Siyaset, Ekonomi ve Toplum Araştırmaları Vakfı Washington Ofisinin (SETA DC) düzenlediği “Koronavirüs Çağında ABD’nin Uluslararası Güvenlikteki Rolü” başlıklı online panele eski ABD Savunma Bakanlığı Uluslararası Güvenlik İşlerinden sorumlu Bakan Yardımcısı Mary Beth Long ve Heritage Vakfı Araştırmacısı Luke Coffey konuşmacı olarak katıldı. Panelin moderatörlüğünü ise SETA DC Koordinatörü Kadir Üstün yaptı.
Coffey ise uzun vadede koronavirüsün ABD’nin rolüne etkilerini konuşmak için erken olduğunu ancak kısa ve orta vade için elde birçok tahminin olduğunu kaydetti.
ABD’nin, Rusya, İran ve Çin konusunda sorun yaşadığı, sorunların Kovid-19’dan sonraki dönemde de olacağını kaydeden Coffey, “Ancak bu sorunlarla mücadele etme yöntemimiz muhtemelen değişecek. Çünkü elimizde en azından kısa vadede bu sorunlarla başa çıkmak için daha az kaynak olacak.” değerlendirmesinde bulundu.
“TÜRKİYE VE ABD ARASINDA SAĞLIKLI BİR EKONOMİK İLİŞKİ VAR”
ABD’nin gayrisafi milli hasılasının salgın nedeniyle azalacağını kaydeden Coffey, bu ülkenin savunmaya aynı şekilde harcama yapmayı sürdürmesi için müttefikleriyle bir yük paylaşımı içerisine girmesi gerektiğini belirtti.

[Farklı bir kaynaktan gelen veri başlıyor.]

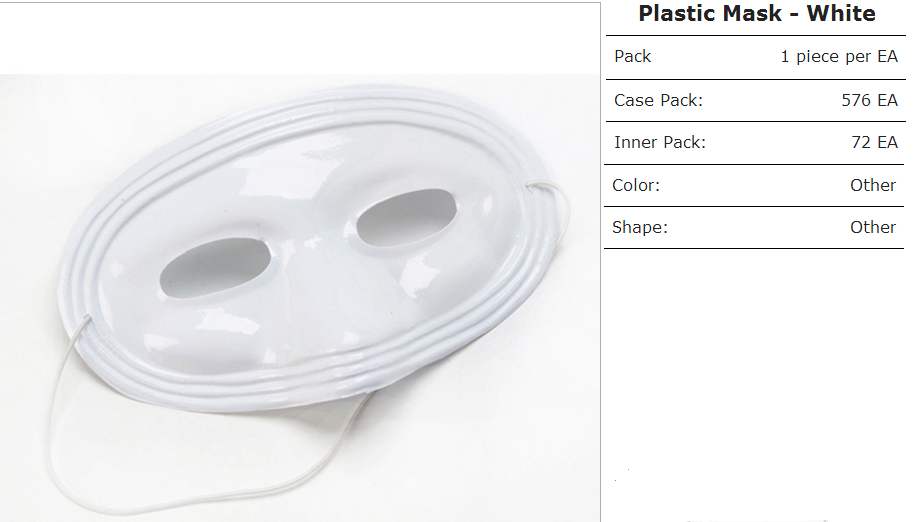Click the Plastic Mask - White title
The height and width of the screenshot is (522, 922).
click(x=756, y=14)
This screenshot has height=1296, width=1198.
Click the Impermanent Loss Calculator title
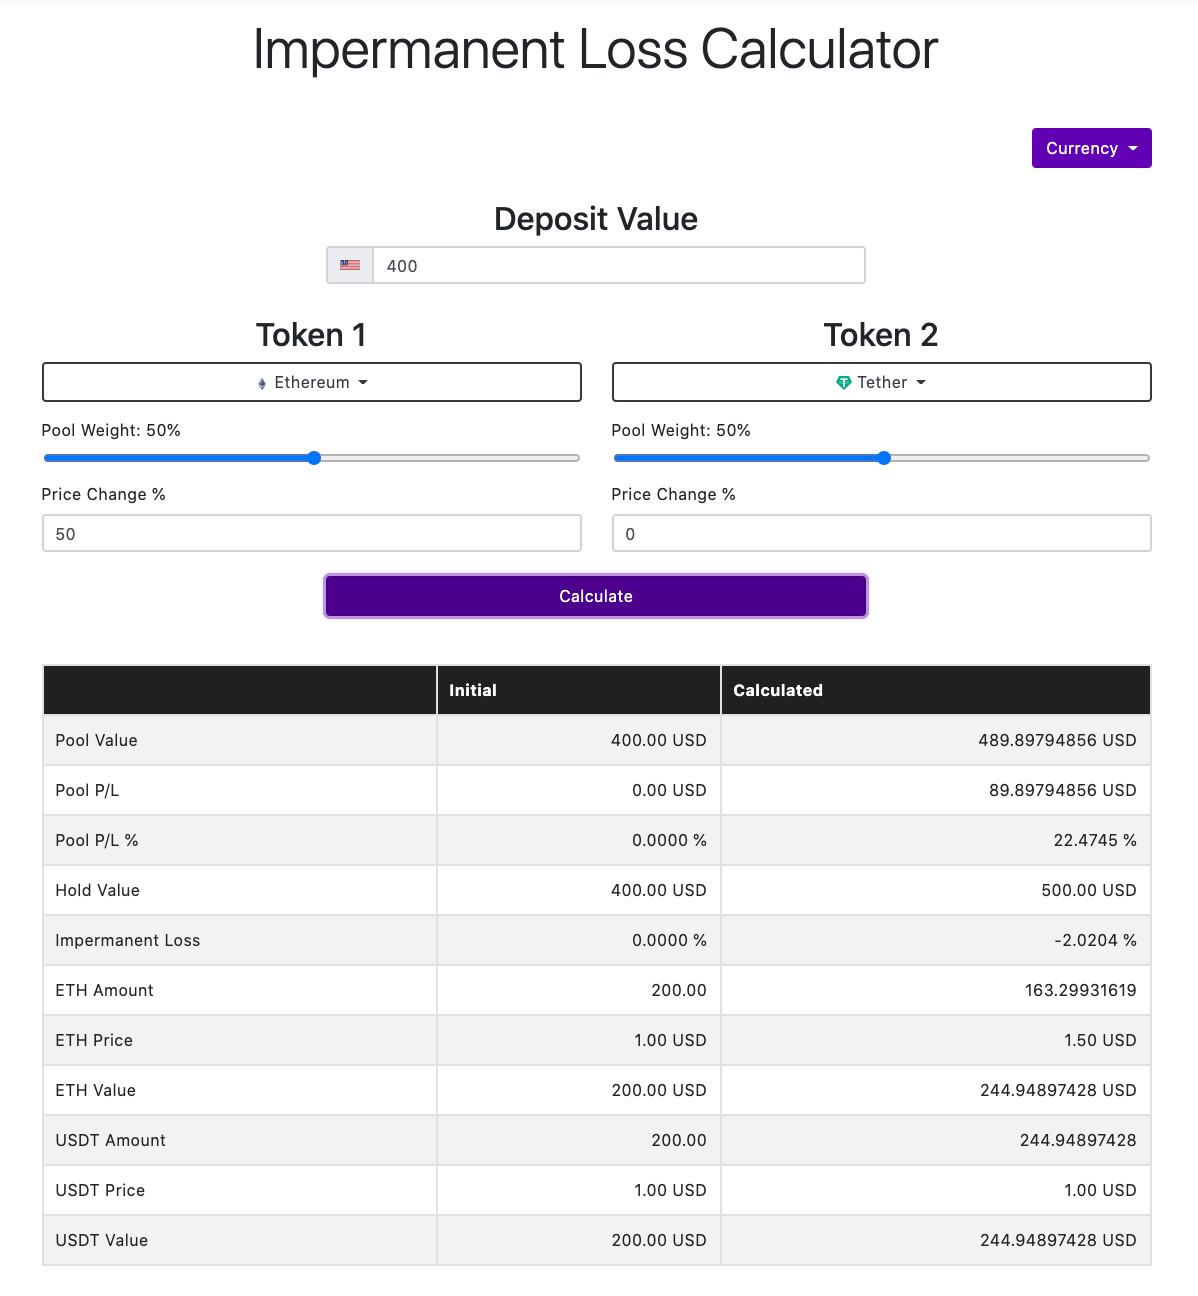coord(596,49)
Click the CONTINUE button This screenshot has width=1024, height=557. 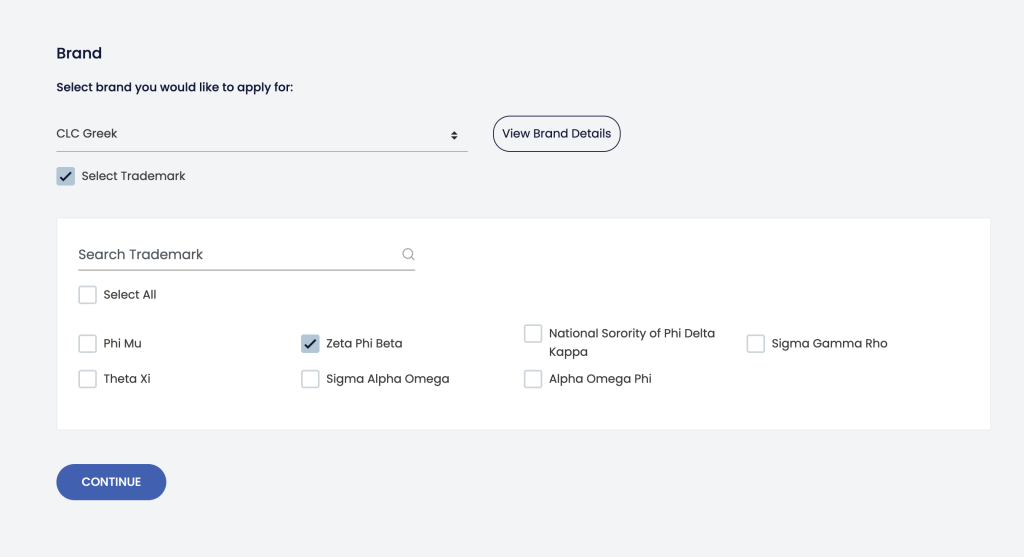pos(111,482)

Coffey, salgın döneminde bazı gelişmekte olan ekonomiler için büyük bir fırsat olduğunu kaydederek, “Türkiye ve ABD arasında sağlıklı bir ekonomik ilişki var. Her iki ülkenin liderleri de birçok kez, bu ekonomik ilişkiyi artırmak istediğini dile getirdi. Türkiye, yeni ticari ilişkiler için gerçek bir olasılık. Bu tarz ülkeler, uluslararası yatırımcıların dikkatini çekmeli.” görüşünü paylaştı.
“ABD’NİN EN AZINDAN ORTA DOĞU’DAKİ ROLÜ KARMAŞIK”
Long, ABD’de virüs konusundaki birçok kararın eyaletlere bırakıldığına, bu nedenle de farklı uygulamalar olduğuna işaret ederek, “Öte yandan, güvenlik açısından bakıldığında ABD’nin en azından Orta Doğu’daki rolü karmaşık.” değerlendirmesinde bulundu.
Virüs salgınında İngiltere başta olmak üzere ABD’nin birçok müttefikinin Çin ile ilişkilerini yeniden düşünmeye başladığını vurgulayan Long, Rusya’nın ketumluğundan dolayı henüz koronavirüs konusunda çok fazla bir etki görülmediğini sözlerine ekledi.
Long, Avrupalı ve NATO aktörlerine El-Kaide ve DEAŞ gibi terör örgütlerinin salgını kendi leyhlerine kullandıkları uyarısı yaparak, “Burada özellikle Afrika’ya dikkati çekmek isterim. El-Şebab gibi yerel terör örgütlerinin adam toplaması, hapishanelerden kaçması ve diğer faaliyetleri büyük oranda arttı. Ülkelerin halihazırda terörle mücadele için sınırlı kaynakları var. Virüs nedeniyle de hem dikkatleri dağıldı hem de bu kısıtlı kaynaklarını virüsle mücadeleye harcamak zorunda kaldılar.” dedi.
Long, virüs salgını ile ABD’nin savunma sektörünün yanı sıra sağlık ve altyapı alanlarına da ne kadar çok yatırım yapması gerektiğinin ortaya çıktığını vurguladı.